ACTIONS TO TAKE
(a) Print the passage of the summary on educational change that begins at the words "Reading Specialist Summer" and stops after "change in reading.", copied word for word.
(b) How does the summary on educational change go on after its final line? Write the continuation.

DOCUMENT EXCERPT
□ □ □ □
LE 4: Educational Change

Reading Specialist Summer 2014

In this LE we learned about the principles of educational change and we explored a variety of ways to implement educational change in reading.
Belinda shared the following video in her summative task. If you haven't seen this video already, I would highly recommend that you watch it. It reinforces just how important you are as leaders.
Drew Dudley "Everyday Leadership" - TED Talks


Lauren asked. . . how to motivate those who are unmotivated

  • I wonder if people are really unmotivated or just don't want to speak up in a group. If they are unmotivated (and let's face it we will meet with this) I wonder if sometimes actions speak louder than words. Could we show them how a new strategy works? If we can find a small step that could serve as an entry point for our colleague they may see the change as something they can manage. I had a colleague who was a bit older and who really struggled with new technology and the expectation that she is using it to improve literacy in her classroom. It wasn't that she was unmotivated but she was definitely intimidated. With some help from her colleagues she was able to use several strategies for technology with her students. She learned and the students learned too! (Clare)
  • I think it's important that changes are well articulated and visible to everyone. (Kristina)

Kristina asked. . . does rewarding risk takers and successes foster a healthy environment for change?
□ □ □ □
DATASET ENTRIES
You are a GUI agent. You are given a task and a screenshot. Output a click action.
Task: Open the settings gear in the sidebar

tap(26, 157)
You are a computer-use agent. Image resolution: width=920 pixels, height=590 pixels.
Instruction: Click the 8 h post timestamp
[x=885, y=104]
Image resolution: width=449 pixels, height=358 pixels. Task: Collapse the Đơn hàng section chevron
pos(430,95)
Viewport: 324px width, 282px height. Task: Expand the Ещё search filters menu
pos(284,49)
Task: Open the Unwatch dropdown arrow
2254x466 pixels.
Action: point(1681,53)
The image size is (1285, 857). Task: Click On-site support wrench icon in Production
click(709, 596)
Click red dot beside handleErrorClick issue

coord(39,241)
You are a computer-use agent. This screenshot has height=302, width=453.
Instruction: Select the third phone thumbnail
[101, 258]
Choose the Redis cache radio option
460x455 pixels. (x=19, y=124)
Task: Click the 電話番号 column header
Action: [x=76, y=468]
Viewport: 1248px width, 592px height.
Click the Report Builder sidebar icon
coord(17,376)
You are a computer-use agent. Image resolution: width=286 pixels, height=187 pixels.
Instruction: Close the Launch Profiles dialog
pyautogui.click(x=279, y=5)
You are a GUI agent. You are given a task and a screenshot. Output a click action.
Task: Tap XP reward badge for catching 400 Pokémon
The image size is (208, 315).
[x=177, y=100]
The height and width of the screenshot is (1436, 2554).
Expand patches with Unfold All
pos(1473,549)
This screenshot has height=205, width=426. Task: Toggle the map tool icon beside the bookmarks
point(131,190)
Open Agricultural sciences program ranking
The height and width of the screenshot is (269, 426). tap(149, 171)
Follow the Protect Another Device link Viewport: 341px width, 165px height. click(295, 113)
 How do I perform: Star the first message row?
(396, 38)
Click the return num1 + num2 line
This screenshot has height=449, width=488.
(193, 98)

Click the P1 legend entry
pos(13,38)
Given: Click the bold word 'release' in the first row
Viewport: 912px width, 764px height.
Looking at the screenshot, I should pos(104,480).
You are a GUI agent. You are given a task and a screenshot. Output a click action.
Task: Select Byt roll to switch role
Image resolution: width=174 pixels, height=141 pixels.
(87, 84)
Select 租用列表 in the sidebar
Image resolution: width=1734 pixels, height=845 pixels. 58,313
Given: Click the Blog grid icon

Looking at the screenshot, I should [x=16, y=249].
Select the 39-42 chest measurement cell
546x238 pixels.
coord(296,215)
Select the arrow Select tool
□ □ □ □
RESULTS OF THE TASKS
(a)
Reading Specialist Summer 2014

In this LE we learned about the principles of educational change and we explored a variety of ways to implement educational change in reading.

(b)
  • I think that it depends how it is looked at. Some people may see this as reward, but others might see this as a sign of appreciation. I think that it is important that people feel that they are appreciated for what they do in their job. Being appreciated is definitely motivating. (Arla)
  • I'm not too sure if it breeds a healthy environment or not. But at the same time rewarding those who take risk and are open to change is sometimes necessary to get the ball rolling. Sometimes incentive is needed.I agree with Arla and how some people could think of it as a sign of appreciation and that feeling appreciated is motivating as well. If know when I do not feel appreciated, I feel less motivated. (Sherry)

Clare asked. . . How do we encourage the quiet staff members or the ones who like to listen and process ideas before contributing their thinking? On the flip side, how do we manage those who talk a lot and who dominate any conversation with their ideas or stories from their classrooms?

  • I guess part of being an effective leader is being able to bring out the best in your staff? Perhaps the principal could use different ways of drawing ideas, rather than just conversations? My principal has used Survey Monkey to ask our staff about specific topics. That way everyone gets a say, and the principal can look at the data in front of him or her. (Sara)
  • So trying to determine which areas of the school each person can contribute and encouraging them to share ideas there, so they feel confident when sharing. Also, I feel like allowing people to choose when they are ready and comfortable to open up is important. (Heather)
  • My principal passes out stickies. When she wants everyone to contribute to a discussion, she poses the question and we all write a response on the sticky which gets posted on a discussion board. I now keep a drawer of stickies and use this technique with my own students all the time. I think grouping is also key to giving the quiet observers a chance to share. Breaking off into divisions or just smaller groups and having representatives present the group ideas is a great technique. (Kristina)

Heather asked. . . what do we do if not everyone is on board with sharing leadership? What if you have a principal who is fairly set in his/her ways? What if you have colleagues you aren’t really getting along with? How do we create a cohesive group in situations like these in order to make things better for the students?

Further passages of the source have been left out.